Les procureurs spécialisés actuels font globalement leur travail. Je ne pense pas que des changements radicaux soient nécessaires, juste des renforts. Ils manquent de personnel, ce qui entraîne des retards dans les poursuites pour crimes de guerre. Souvent, les affaires sont bloquées devant les tribunaux parce que les procureurs ne peuvent pas assister à toutes les audiences.
La police militaire ? Oui, elle est indispensable. Nous devrions commencer par étendre les pouvoirs du Service chargé de l'application de la loi militaire. Un projet de loi est déjà en cours d'élaboration. C'est la première étape logique.
Nous devons également mener une réflexion plus large sur la structure de la justice militaire. Cela ne peut se faire du jour au lendemain.Et nous devons nous demander : pourquoi la créons-nous ?
Pour les crimes de guerre, avons-nous besoin de juges qui sont également des officiers militaires ? Je ne le pense pas. Un soldat serait-il capable de juger équitablement un général ? Cela pourrait créer un conflit.
Nous avons besoin de spécialisation, certes. Mais pas nécessairement de grades militaires. Et ces processus doivent être irréprochables, avec des procédures solides et des preuves tangibles. Ce sont les meilleures personnes dont dispose notre société. Même s'ils commettent des erreurs, ils méritent que justice soit faite.
La semaine dernière, le président a soumis au Parlement le projet de loi sur le médiateur militaire. Il pourrait être adopté dans deux ou trois mois. Pourquoi cela a-t-il pris autant de temps ? Vous avez été nommé en décembre, mais le projet de loi n'a été soumis qu'à la mi-mai.
Comme j'ai participé à son élaboration, je peux vous dire que cela a pris du temps. Nous avons longuement débattu de sa constitutionnalité.

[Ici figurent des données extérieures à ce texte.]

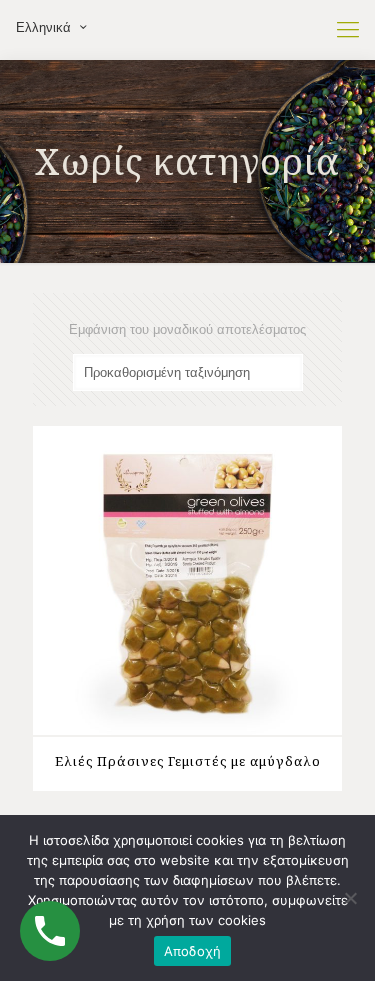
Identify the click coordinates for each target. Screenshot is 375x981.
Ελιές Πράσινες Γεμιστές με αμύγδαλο (188, 761)
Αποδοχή (193, 951)
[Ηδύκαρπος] (187, 30)
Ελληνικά (43, 27)
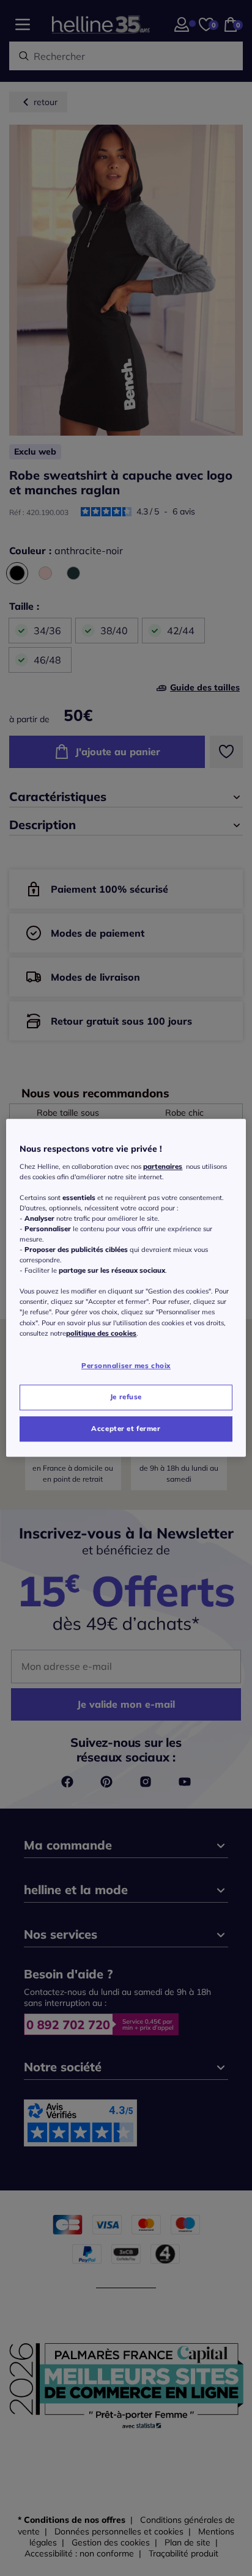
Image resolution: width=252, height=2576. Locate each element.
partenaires (162, 1166)
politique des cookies (101, 1333)
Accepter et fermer (125, 1428)
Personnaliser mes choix (126, 1365)
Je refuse (126, 1396)
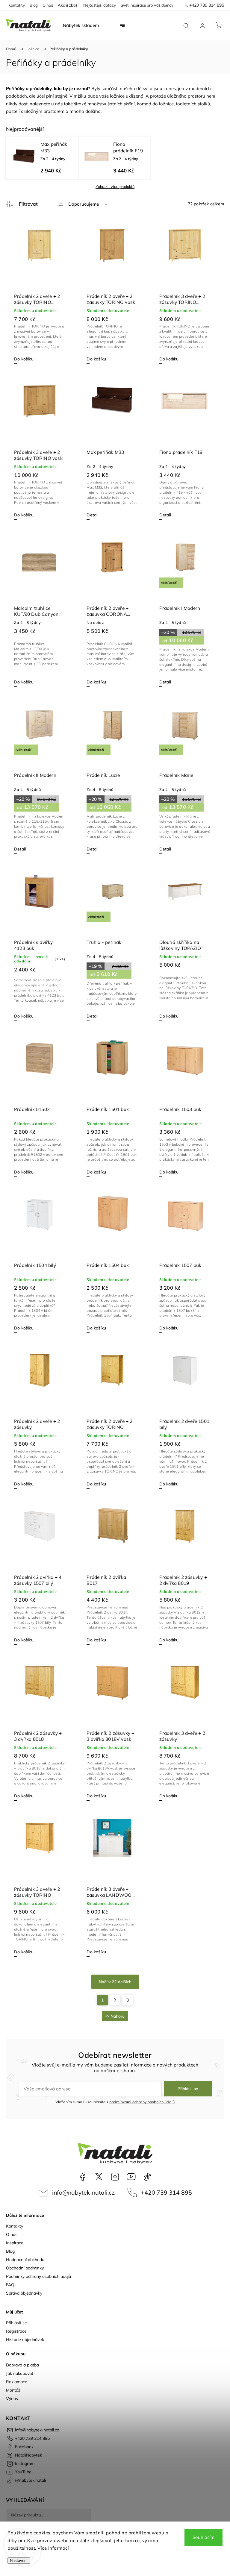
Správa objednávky (24, 2293)
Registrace (16, 2331)
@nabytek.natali (147, 2176)
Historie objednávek (25, 2339)
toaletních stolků (193, 104)
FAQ (10, 2284)
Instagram (115, 2176)
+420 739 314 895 (166, 2192)
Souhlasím (203, 2537)
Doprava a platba (22, 2365)
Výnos (12, 2398)
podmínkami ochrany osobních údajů (142, 2101)
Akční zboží (68, 5)
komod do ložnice (155, 104)
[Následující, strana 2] (115, 2000)
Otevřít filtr (22, 204)
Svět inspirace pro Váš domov (147, 5)
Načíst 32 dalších (115, 1981)
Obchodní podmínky (25, 2268)
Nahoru (118, 2016)
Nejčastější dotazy (99, 5)
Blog (34, 5)
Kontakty (16, 5)
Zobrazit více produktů (115, 186)
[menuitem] (81, 25)
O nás (48, 5)
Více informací (53, 2548)
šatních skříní (121, 104)
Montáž (13, 2390)
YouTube (131, 2176)
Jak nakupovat (19, 2373)
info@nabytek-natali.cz (83, 2192)
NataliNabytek (98, 2176)
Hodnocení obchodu (25, 2259)
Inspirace (14, 2243)
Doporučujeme (83, 204)
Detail (92, 515)
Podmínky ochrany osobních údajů (38, 2276)
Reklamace (16, 2381)
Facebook (82, 2176)
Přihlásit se (188, 2088)
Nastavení (19, 2560)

C'est ma cinquième année dans la fonction publique, et j'ai pris conscience de la différence de perspective entre le gouvernement et une activiste. La mise en œuvre est une tout autre affaire. La loi martiale ajoute des contraintes supplémentaires. Créer une nouvelle institution au sein du système existant est extrêmement difficile.
C'est pourquoi nous avons mené des discussions approfondies avec les juristes du président, des experts et la société civile, afin de rendre cette loi aussi compatible que possible avec les structures de gouvernance actuelles.
Finalement, nous avons convenu qu'il s'agirait d'un fonctionnaire nommé par le président et doté d'un bureau d'appui, le Bureau du médiateur militaire, dans le cadre du contrôle démocratique civil du secteur dela sécurité et de la défense.
Ces débats juridiques nous ont ralentis, mais je pense que nous avons produit la meilleure version possible du projet de loi.
Quels sont les pouvoirs qui vous font actuellement défaut en tant que médiateur militaire ? Que pouvez-vous déjà faire ?
Ma plus grande limite est le manque de personnel. Traiter des centaines de plaintes par jour avec les ressources dont je dispose est tout simplement impossible. Nous risquons le surmenage. L'institution a besoin de moyens pour traiter les plaintes, proposer des réformes et coordonner son action avec les unités militaires.
En termes d'autorité, je peux interagir avec l'armée. Mais j'ai besoin de procédures claires, et c'est ce que le projet de loi établit :des règles pour les inspections, les conclusions, les recommandations et la manière dont les unités militaires doivent répondre. À l'heure actuelle, j'envoie des lettres officielles. Ils répondent, bien sûr, mais il n'y a pas de procédure standardisée. C'est ce que nous avons inscrit dans la loi. Nous avons besoin d'une base juridique pour dire : voici comment fonctionne le médiateur militaire, et voici son mandat.